Despite the fact she ended her Conference USA season with a second-place finish at the NCAA Tournament, Amusan is not finished yet. She will travel to the IAAF World Under 20 Championships, which will be held in Bydgoszcz, Poland, on July 19-24, followed by the Olympics, where she will represent her home country of Nigeria, and travel to Rio de Janeiro, Brazil, in late August.

“I want to go a little bit more faster because I feel my body is in a good shape to run more faster,” Amusan said. “Racing against some of the top athletes in the U.S. is going to make me run fast. Going into the championship, knowing I got the fastest time in the hurdles, it’s going to propel me to run faster. Girls are going to know me as the fast girl from Nigeria, so that will push me harder too.”

Despite her excitement, the thoughts of her being alone on the Kidd Field track at UTEP still linger in Amusan’s head.

“It’s really hard training alone—there’s no one to push me, but I push myself,” Amusan said. “I’m just trying so hard, but I think that is the way I think I can run. I feel I’m training alone and going to the competition alone, so I will block everyone out and do myself. There’s no one to tell me, ‘oh, you got this girl.’ I’m just here. Coach is the one saying, ‘you can do it.’”

Her secret to combining mental toughness with the physical aspect the sport requires is simply consistency.

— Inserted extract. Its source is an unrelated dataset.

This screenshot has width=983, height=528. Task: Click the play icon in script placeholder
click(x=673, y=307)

“I’m not doing anything different,” she said. “It’s more of the rest. Like my country used to say: the nine-minute training is not going to make you break the world record. It’s what you’ve been doing and the consistencies of the program and your diet, but other than that, there is not much different. The only difference is both of these competitions are going to be entirely different from college races.”

Her coach, Lacena Golding-Clarke, and Amusan have both wanted the track standout to reach both tournaments, and Amusan is especially excited about the opportunity to represent her country on one of the grandest stages.

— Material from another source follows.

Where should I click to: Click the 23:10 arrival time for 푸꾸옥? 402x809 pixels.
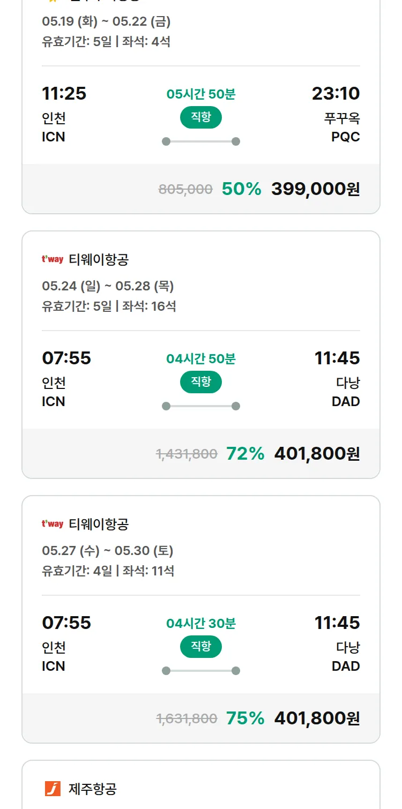(336, 94)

“It’s a great privilege given to me by God because I never dreamt of this,” Amusan said. “It’s one of the greatest feelings to represent my country because it’s rare for someone to make it to the Olympics, and your country gives you the opportunity to be there.”

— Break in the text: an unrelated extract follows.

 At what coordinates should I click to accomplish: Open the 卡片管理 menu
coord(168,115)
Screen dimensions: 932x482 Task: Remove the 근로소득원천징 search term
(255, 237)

Amusan, who clocked her best time this year in the 100-meter hurdles at 12.83, is looking to set a new personal record for herself. That is only one of the many different accomplishments Amusan is striving for during this post-season action.

“The Olympics—I’m not saying I want a medal necessarily, but I want to go there, do my best, get a new personal record and breaking the African record,” Amusan said. “I know I can do it, but it’s one step at a time and anything can happen. But I can’t worry about going to the medals table or running faster—anything that happens, glory be to God.”

Currently, the Nigerian hurdler is ranked 21st in the world on the senior list and rests among the top Nigerian times for the country’s best in the hurdles. However, being in the top 25 in the world has little affect on Amusan.

“I’m not bothered by world ranking,” Amusan said. “Like NCAA Finals, I went into the finals as the last qualifier and I got second, so ranking is nothing.”

The once-little girl from Nigeria never dreamed she could go this high in such little time.

“I used to just go to the track, just like a normal girl, and run,” Amusan said. “After going for a major championship and my nationality, I felt like I really need to take this stuff seriously. I thought of training for the Olympics someday, but I was thinking way ahead, like 2020 or past. I wouldn’t have thought I would have made it this fast.”

Amusan left for Poland from El Paso with her coaches on July 16. She will then fly with the Nigerian team to Brazil in late August. However, it is unsure whether she has a spot on the team just yet.